In all seriousness, though, I was so looking forward to the brief respite from daily life, that I didn't really give the surgery - an endometrial ablation to treat severe endometriosis and the resulting pain - that much thought. Imagine my surprise, then, when I found myself laying in bed, twenty-four hours post-op, and noticing that, though the pain was subsiding and becoming much more manageable without the aid of several prescription bottles, the awareness and subtle grief of the fact that one of the results of my surgery was that my baby makin' days are over was increasing.
We all know how much I HATED being pregnant. I see a pregnant woman, and I immediately feel like I have PTSD - it's like I'm back in the trenches of severe, all-day-long, all-nine-months morning sickness.

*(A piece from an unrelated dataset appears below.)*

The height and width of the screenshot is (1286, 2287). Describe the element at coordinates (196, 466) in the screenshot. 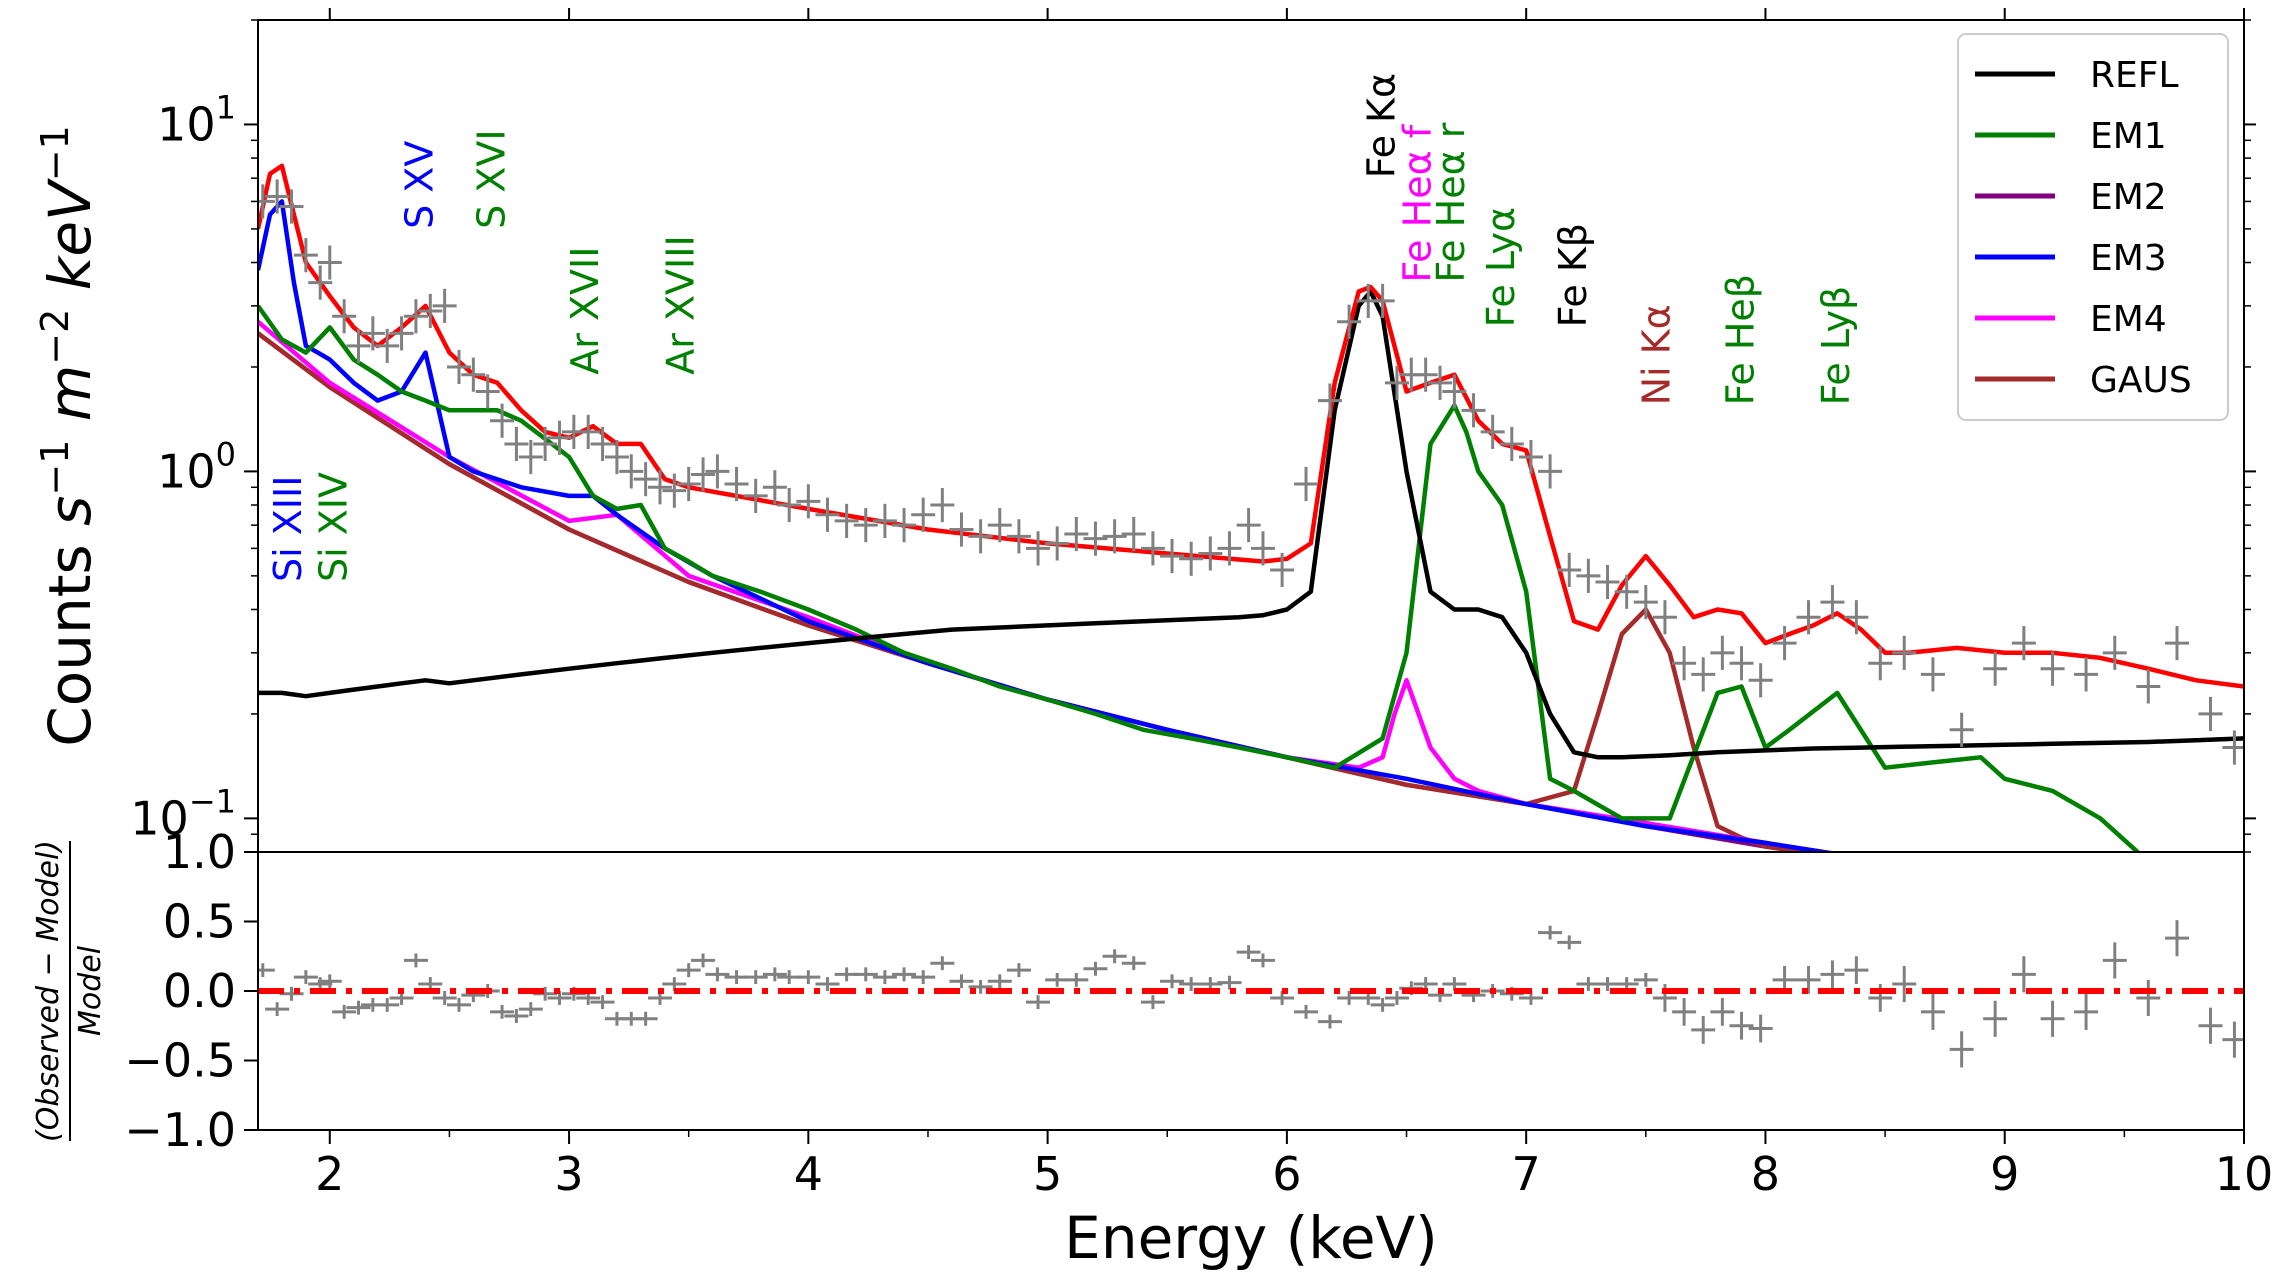

I see `y-tick-label: 10⁰` at that location.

I had no intention of having another baby, as much as some days my arms ache at the fact that Jack is growing further and further from the baby and toddler stage and becoming a little boy. I have known since I found out that I was pregnant with him that each new milestone and each new stage would be his first, but my last. And yet, as I lay in bed that day, the knowledge that I could no longer choose; that I'd no longer be able to change my mind and have just one more, closed in on me, and it made me sad.
My family, as it is, is absolutely enough. I have more than I could've ever dreamed. Just the same, though, it was harder than I thought it would be to know that there was no longer the opportunity to change my mind.
For those whose families are complete, did you grieve at all the end of your childbearing years? Were you surprised by the way that you felt once you were no longer able to have children?